Wednesday, January 21, 2015

Patricia Miller on Pope Francis's Breeding Bunnies Remark: Challenging the "Breath of Fresh Air" Spin



I like how Patricia Miller calls the bluff of all the adulatory (heterosexual, male, married) Catholic journalists who have been trying to spin Pope Francis's remark about breeding bunnies as some kind of breakthrough on birth control for the Vatican, a breath of fresh air. As she asks,

But who in the twenty-first century thinks Catholics "breed like rabbits"? That's an offensive stereotype of Catholics that went out of date in the 1950s, when most Catholic women got on board with contraception—which the Catholic Church bans. 
And he made his comments after saying Catholics shouldn’t use birth control and while criticizing a woman who was pregnant for the eighth time and facing a cesarean section: "Does she want to leave the seven orphans?," he said, adding, "That is an irresponsibility." 
So she's irresponsible for getting pregnant eight times because she not using the contraception that you say she can’t use? But Francis has an answer for that: 
"God gives you methods to be responsible…This is clear and that is why in the church there are marriage groups, there are experts in this matter, there are pastors. I know so many, many licit ways that have helped this."
So many licit ways? How many ways are there to say natural family planning? Francis doesn't seem to have the foggiest notion that the reason most people don't use natural family planning is that it's not reliable. It's how you end up pregnant eight times.

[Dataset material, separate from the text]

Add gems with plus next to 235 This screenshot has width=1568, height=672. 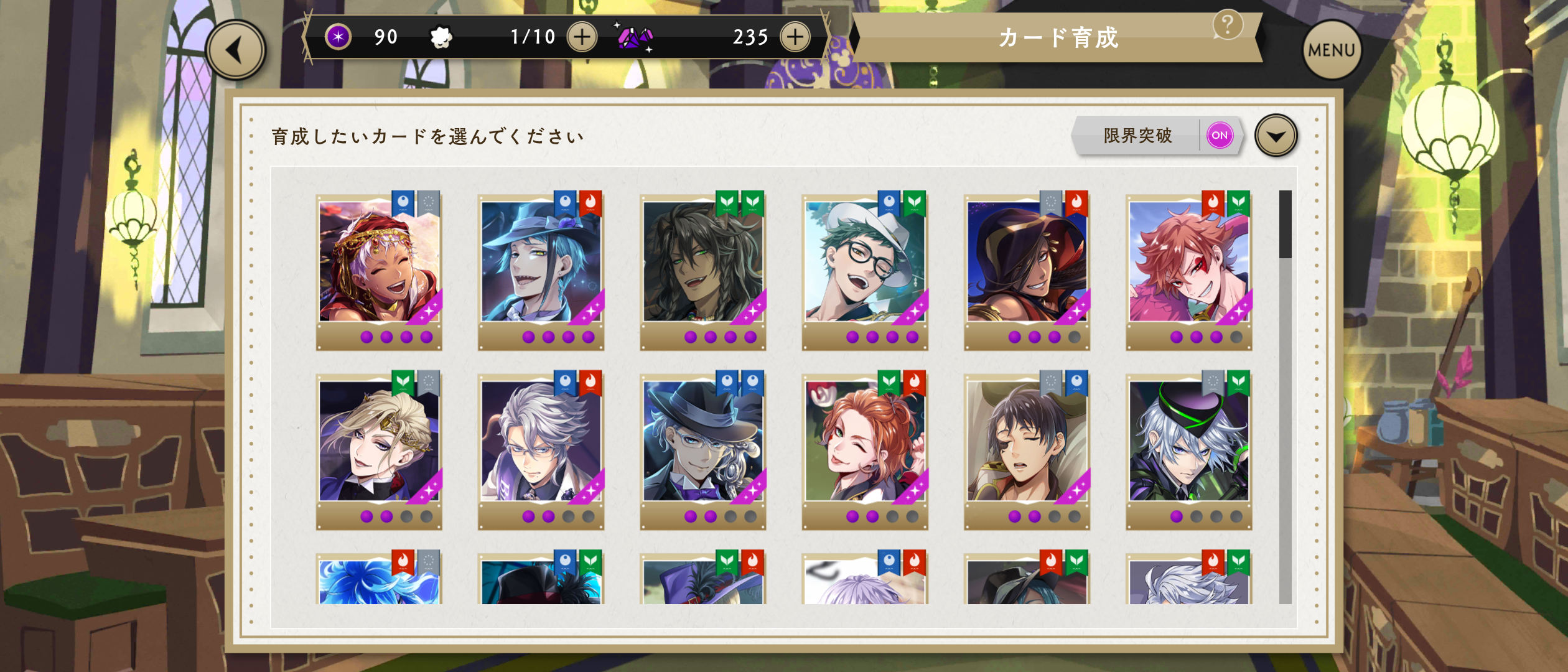tap(795, 37)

As Patti Miller suggests, some breakthrough. Some breath of stale fresh air. The gist of this spin-doctoring treatment that a number of adulatory  (heterosexual, male, married) Catholic journalists are now trying to give to Francis's inane remark is that he's shifting the entire burden of dealing with contraception to the consciences of Catholics, in consultation with their confessors. He's upholding magisterial teaching as it's now written (and why, I wonder, is that a good and praiseworthy thing, in the view of these journalists), while recognizing that there should be ample wiggle room for the 90%+ of married Catholics who reject that teaching as written.

There's little that's new in this "fresh air" approach. It's how the Catholic hierarchy has dealt with the issue of contraception for over half a century now. It pretends that entirely mutable, non-infallible papal teachings are set in stone and cannot be questioned — as if they've been infallibly declared. It employs a wink-nudge approach to church teaching that may well work fine for the heterosexual, male, married journalists writing adulatory articles about Francis's breeding bunnies zinger, but doesn't work at all for any of their fellow Catholics who are gay.

Where there's no wiggle room at all for conscience and consultation with their confessors, no option at all to marry and remain in easy connection to a Catholic community whose pastors adamantly oppose that option for gay people . . . . Where church teaching offers no option at all for intimate relationship that expresses one's human nature as someone born gay, but demands unchosen lifelong  celibacy for every human being in the world made gay by God. . . .

Try telling any of the gay Catholics fired from jobs of late in Catholic institutions that magisterial teaching about sexual morality is hunky-dory as it now stands, and all they need to do is bow to it while following their consciences, wink, nudge, and let the chips fall where they may. Not everyone in the universe enjoys the privileges some of us take for granted as we applaud the benign operations of systems of power that, while they may serve our needs just fine, crush other human beings. The systems of moral thinking some of us take for granted as set in stone and as fundamentally benign don't necessary work in such benign ways for many others of us.

The cartoon is by hana thomson at her hana's world blog.